The formula
For each line item we multiply a quantity by a national unit cost, then apply a quality-grade factor. A regional labor multiplier is applied to the labor portion only; materials are priced nationally. We show the itemized result as a ±18% range.
National unit costs
Regional labor multipliers
Each region's labor multiplier is its mean construction-trades wage relative to the GB mean, from ONS ASHE Table 15 (broad SOC 531, Construction and Building Trades; 2024 revised edition) — used as a proxy because regional samples for the narrow SOC 5323 'Painters and decorators' occupation are too sparse to publish reliably, leaving no robust per-region painter wage. Multipliers are bounded to a sane range and applied to the labor share of each line item, so materials stay nationally priced while labor tracks local wages.
Data vintage and limitations
Compiled June 2026 from public cost aggregators and government wage data. These are derived estimates, not live contractor quotes. Local prices vary with project complexity, access, and material availability; always confirm with a licensed contractor before budgeting.
Tax and data notes
- VAT
- Roofing work on an existing home is standard-rated at 20% VAT across the whole UK — the same in every region. Published trade cost-guide figures are usually quoted before VAT, so we add it as a separate line and the headline estimate is VAT-inclusive — the price you actually pay. (US estimates carry no VAT; sales tax there varies by state and is excluded.)
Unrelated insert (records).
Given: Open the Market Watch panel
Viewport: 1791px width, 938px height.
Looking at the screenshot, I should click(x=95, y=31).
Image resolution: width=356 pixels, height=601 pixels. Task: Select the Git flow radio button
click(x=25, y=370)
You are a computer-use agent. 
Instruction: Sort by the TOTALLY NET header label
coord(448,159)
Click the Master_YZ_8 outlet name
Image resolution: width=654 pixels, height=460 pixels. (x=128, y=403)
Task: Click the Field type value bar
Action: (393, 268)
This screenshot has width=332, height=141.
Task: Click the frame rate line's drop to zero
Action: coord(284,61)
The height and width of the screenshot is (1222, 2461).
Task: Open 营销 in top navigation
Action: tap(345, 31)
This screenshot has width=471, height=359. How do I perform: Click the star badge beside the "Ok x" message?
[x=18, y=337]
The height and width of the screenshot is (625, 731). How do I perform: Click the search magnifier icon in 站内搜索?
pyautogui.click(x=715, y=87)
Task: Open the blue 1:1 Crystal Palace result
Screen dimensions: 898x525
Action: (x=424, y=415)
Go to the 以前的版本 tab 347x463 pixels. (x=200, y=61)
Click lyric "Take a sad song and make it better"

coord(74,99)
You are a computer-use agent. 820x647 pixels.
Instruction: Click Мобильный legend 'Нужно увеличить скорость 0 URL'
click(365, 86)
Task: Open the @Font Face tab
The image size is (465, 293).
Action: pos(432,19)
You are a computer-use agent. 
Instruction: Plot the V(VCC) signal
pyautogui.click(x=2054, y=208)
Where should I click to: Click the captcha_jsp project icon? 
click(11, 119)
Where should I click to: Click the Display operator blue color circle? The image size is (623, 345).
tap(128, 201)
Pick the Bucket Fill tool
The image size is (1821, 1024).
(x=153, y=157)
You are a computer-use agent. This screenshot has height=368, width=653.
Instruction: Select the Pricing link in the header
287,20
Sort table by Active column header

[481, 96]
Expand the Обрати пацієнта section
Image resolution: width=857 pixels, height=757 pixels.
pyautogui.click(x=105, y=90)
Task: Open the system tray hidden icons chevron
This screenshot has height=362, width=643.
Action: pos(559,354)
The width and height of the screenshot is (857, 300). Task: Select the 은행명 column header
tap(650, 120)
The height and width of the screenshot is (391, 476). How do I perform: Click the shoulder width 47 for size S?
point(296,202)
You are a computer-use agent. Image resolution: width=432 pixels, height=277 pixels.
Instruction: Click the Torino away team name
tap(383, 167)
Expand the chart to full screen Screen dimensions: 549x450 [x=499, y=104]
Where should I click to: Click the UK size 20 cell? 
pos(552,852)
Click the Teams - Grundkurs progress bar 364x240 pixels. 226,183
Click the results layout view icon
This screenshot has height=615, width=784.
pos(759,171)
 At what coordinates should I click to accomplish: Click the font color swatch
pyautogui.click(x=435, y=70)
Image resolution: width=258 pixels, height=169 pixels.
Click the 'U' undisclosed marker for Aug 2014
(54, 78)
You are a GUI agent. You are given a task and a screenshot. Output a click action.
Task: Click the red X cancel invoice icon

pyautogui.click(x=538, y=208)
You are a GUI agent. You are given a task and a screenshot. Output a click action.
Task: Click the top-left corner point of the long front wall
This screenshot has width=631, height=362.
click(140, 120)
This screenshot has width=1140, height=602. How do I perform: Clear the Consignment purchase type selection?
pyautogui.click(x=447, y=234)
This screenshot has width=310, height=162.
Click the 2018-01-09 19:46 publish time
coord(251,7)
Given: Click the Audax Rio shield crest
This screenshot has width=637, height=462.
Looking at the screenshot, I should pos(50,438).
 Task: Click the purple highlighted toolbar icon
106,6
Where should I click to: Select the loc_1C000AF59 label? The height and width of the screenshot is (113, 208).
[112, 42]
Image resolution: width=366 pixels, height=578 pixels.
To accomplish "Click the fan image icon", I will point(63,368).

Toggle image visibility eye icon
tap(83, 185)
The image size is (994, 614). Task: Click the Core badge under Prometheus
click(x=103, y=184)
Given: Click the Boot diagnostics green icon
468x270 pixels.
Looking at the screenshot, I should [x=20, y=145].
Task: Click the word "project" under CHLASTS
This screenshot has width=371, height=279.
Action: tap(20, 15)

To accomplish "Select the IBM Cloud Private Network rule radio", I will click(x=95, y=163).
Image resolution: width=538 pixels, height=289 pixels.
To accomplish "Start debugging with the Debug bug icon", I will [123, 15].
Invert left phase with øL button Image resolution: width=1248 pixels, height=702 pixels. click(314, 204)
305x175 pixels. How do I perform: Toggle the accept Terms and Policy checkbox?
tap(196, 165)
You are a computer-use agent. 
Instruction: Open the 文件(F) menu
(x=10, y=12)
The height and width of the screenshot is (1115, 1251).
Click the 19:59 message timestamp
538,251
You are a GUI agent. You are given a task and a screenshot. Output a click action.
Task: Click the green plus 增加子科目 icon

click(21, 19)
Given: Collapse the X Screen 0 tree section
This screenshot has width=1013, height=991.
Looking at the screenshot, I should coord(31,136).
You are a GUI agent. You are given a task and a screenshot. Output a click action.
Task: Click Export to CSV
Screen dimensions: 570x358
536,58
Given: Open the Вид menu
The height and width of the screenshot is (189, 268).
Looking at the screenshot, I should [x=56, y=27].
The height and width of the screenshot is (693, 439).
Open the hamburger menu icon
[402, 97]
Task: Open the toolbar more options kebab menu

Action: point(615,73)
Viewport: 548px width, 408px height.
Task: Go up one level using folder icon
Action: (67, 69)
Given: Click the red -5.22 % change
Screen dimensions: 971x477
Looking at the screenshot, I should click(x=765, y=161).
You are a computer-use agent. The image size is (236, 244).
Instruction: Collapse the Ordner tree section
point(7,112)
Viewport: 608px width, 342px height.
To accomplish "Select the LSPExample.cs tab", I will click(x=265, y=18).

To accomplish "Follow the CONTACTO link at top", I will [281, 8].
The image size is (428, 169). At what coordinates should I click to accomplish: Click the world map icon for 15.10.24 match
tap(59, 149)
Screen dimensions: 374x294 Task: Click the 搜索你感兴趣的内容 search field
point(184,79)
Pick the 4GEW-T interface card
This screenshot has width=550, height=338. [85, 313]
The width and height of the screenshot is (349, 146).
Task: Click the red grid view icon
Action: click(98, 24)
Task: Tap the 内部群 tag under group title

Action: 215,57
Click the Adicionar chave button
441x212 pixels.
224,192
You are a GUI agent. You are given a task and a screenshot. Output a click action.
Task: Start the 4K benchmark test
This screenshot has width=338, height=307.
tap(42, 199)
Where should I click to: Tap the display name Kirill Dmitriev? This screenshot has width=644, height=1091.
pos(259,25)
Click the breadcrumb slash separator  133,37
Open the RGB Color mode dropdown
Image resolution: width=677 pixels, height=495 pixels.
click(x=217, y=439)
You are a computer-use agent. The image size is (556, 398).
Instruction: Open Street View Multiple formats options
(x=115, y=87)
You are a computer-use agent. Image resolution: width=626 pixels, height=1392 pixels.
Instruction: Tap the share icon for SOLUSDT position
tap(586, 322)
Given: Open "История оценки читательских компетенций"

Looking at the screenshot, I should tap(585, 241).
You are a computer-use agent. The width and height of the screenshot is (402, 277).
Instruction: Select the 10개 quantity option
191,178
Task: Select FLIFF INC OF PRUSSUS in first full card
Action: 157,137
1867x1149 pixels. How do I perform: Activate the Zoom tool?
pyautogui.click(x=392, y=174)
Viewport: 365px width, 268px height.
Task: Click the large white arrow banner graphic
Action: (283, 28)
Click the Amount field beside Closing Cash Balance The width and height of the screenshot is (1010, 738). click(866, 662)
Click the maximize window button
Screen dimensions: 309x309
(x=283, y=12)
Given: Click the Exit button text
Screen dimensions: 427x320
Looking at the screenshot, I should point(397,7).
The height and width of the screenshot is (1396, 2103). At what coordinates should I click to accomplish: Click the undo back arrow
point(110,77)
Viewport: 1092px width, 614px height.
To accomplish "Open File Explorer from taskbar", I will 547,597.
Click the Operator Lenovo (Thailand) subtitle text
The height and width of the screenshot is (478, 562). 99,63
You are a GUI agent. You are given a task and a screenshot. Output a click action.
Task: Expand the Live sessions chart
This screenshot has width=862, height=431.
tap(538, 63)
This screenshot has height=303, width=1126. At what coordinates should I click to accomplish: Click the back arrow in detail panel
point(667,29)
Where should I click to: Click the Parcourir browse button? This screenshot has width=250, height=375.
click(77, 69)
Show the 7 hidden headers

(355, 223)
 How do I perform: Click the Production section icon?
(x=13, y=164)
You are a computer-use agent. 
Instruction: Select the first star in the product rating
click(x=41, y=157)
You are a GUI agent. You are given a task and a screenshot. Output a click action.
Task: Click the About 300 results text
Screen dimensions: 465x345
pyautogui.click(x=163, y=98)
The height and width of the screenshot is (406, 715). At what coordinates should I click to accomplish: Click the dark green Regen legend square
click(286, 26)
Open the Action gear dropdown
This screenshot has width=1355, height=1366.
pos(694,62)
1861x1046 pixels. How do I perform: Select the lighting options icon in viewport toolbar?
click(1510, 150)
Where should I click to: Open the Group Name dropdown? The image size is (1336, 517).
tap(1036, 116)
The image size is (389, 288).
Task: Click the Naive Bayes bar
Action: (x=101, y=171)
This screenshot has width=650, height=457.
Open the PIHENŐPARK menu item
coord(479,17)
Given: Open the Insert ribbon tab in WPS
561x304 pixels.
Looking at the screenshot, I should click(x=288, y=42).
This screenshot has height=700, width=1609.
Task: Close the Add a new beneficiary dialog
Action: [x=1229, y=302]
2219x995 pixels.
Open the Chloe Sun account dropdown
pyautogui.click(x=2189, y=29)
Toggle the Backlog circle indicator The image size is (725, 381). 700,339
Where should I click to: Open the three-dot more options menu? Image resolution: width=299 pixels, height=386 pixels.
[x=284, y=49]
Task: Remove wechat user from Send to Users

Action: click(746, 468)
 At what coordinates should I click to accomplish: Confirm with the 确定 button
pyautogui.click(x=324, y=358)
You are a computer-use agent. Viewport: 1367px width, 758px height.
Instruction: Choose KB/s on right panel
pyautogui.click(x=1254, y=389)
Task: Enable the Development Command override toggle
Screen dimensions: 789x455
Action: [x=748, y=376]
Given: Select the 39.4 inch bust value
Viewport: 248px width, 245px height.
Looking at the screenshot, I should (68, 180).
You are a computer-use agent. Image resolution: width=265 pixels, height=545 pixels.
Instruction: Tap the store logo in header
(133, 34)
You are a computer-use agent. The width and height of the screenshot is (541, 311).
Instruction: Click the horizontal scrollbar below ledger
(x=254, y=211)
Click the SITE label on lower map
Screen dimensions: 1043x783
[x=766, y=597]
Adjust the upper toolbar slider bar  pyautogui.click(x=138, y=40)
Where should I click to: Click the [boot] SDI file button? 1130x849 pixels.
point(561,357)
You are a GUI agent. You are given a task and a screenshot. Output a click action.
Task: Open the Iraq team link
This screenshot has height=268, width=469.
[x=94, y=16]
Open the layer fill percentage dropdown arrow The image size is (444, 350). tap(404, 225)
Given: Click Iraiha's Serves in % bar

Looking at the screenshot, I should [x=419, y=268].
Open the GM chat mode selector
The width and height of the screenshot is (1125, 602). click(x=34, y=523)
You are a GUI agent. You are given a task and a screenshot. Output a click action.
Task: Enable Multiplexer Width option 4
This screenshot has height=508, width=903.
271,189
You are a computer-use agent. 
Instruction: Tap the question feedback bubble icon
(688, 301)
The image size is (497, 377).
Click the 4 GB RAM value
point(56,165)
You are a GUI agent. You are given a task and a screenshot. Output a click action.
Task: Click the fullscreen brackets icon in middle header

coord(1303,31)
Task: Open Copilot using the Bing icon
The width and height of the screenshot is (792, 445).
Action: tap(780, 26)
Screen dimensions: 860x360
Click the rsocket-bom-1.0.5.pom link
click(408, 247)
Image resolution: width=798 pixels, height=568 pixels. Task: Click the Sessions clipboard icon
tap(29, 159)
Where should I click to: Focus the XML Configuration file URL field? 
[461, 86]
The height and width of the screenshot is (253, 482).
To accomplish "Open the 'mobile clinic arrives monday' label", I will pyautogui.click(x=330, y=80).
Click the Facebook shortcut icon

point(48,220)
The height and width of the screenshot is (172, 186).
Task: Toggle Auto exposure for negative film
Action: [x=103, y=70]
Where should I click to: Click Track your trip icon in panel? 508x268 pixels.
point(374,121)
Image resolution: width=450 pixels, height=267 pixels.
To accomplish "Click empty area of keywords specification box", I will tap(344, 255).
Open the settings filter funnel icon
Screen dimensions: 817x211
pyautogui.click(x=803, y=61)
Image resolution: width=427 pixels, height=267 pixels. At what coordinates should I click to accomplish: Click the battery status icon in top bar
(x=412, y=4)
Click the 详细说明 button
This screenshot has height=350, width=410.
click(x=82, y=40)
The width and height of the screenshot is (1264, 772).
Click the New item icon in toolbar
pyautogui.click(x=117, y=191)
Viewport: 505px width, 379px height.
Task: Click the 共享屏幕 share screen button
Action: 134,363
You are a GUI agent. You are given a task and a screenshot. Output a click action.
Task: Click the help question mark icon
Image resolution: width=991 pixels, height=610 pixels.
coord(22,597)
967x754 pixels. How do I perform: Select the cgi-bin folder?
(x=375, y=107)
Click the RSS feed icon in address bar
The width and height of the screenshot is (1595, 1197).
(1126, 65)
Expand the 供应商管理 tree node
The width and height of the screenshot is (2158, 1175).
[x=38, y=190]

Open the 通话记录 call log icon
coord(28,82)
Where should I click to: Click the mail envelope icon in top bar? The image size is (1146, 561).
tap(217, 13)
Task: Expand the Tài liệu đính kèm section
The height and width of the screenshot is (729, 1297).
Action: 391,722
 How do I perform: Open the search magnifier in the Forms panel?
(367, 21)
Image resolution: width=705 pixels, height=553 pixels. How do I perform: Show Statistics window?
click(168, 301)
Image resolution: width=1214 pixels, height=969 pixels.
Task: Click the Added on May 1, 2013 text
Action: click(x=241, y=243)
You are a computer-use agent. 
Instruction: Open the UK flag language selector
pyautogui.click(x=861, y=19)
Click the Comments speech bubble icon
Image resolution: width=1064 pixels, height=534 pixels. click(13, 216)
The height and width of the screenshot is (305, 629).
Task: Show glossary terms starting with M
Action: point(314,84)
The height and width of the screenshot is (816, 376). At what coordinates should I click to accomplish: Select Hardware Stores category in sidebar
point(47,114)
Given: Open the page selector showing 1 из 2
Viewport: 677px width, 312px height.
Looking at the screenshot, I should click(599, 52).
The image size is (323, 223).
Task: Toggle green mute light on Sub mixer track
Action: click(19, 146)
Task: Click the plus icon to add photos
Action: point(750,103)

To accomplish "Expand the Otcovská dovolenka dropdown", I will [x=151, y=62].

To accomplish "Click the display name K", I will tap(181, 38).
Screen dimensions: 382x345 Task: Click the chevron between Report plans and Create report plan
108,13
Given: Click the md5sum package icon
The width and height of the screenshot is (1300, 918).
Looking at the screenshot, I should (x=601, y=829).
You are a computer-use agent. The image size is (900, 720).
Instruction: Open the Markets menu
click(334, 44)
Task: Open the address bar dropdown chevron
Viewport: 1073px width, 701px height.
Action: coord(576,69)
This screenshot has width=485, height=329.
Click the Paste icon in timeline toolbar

- How firm these costs are
- The national £/m² unit costs are assembled from UK cost aggregators (Checkatrade, HomeOwners Alliance, priceyourjob) by surface, not taken from a single independent whole-roof figure, and the calculator is calibrated so the default estimate matches a cited national average. Individual line prices are therefore provisional; treat the figures as a guide and confirm with a licensed contractor before budgeting.